Lade
Lade
zeigt
erstmalig im 15. Jh. neben der alten Bedeutung „Behälter, Kasten, Truhe“
auch eine metonymische Übertragung auf Berufsvereinigungen: das … under ain iedes tor
ain redlich … man us der lad bestellet werd, der schriben und lesen künd und,
wer herein rit, dieselben zu beschriben (1464
NördlingenStR. 227, DRW s.v. Lade) „das unter jedes Tor ein redlicher Mann
aus der Lade hingestellt wird, der schreiben und lesen kann, um, wer
hereinreitet, diese Leute zu erfassen“. Die Übertragung erklärt sich im Frame:
In den Zunftladen oder –truhen (je nach Region gibt es weitere
Bezeichnungen) wurden wichtige Dokumente der Zunft, Geld und andere wertvolle
Dinge aufbewahrt. Die Lade befand sich in der Regel im Haus des Vorstands oder
im Zunfthaus. Versammlungen wurden bei geöffneter Lade durchgeführt. So konnte
die Lade zum Ausdruck für diese Versammlung werden, ebenso wegen ihrer
zentralen Rolle für eine Zunft aber auch zur Bezeichnung für die
Berufsvereinigung, vgl. so auch schon Adelung s.v. Lade: Bey den Handwerkern
wird der Kasten, oder das Behältniß, worin sie ihre Freyheitsbriefe, Urkunden,
ihre gemeinschaftliche Casse u.s.f. verwahren, die Lade genannt, welchen Nahmen
auch figürlich die Zusammenkunft der Vorsteher und Meister einer Zunft führet,
weil sie an dem Orte geschieht, wo sich diese Lade befindet, und dieselbe dabey
geöffnet wird. Benennungsmotiv ist damit der materieller Fixpunkt einer
Berufsvereinigung.
Lade ist seit dem
13. Jh. belegt. Germanische Verwandte finden sich in den gleichbedeutenden
Wörtern mndd. mndl. lāde, ndl. lade und in anord. hlaða
„Scheune, Heuschuppen“, schwed. lada „Scheune“, Nomina loci zum Verb
nhd. laden „eine Last auf ein
Transportmittel bringen, (eine Feuerwaffe) mit Munition versehen, mit
Elektrizität versehen“ bzw. seinen Entsprechungen. Das Verb ist seit dem
9. Jh. belegt: ahd. (h)ladan „beladen,
aufladen, belasten“. Zusammen mit asächs.

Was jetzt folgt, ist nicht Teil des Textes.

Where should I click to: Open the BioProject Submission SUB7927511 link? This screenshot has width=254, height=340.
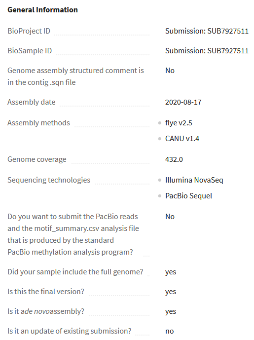[x=207, y=31]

hladan, mndd. lāden „beladen, aufladen, verladen, eine Feuerwaffe laden“, mndl. laden „laden, aufladen, beladen“, aengl.
hladan „laden, aufhäufen, bauen,
belasten, (Wasser) schöpfen“, aisl. hlaða
„laden, aufbauen, fallen lassen, töten“, got. ‑hlaþan* „beladen“ u. a. < urgerm. *χlaþe/a‑
(die
Unterschiede im Wurzelauslaut erklären sich durch einzelsprachliche
Verallgemeinerungen des grammatischen Wechsels).
Diese Form ist eine ursprüngliche *‑te/o-Erweiterung
(und damit eine
frühe verbale Ableitung zu einem to-Partizip)
zu einer Wurzel vorurgerm. *kleh2‑ „hinbreiten,
hinlegen“, die noch im Baltoslawischen fortgesetzt ist; vgl. lit. klóti (klóju, klójau)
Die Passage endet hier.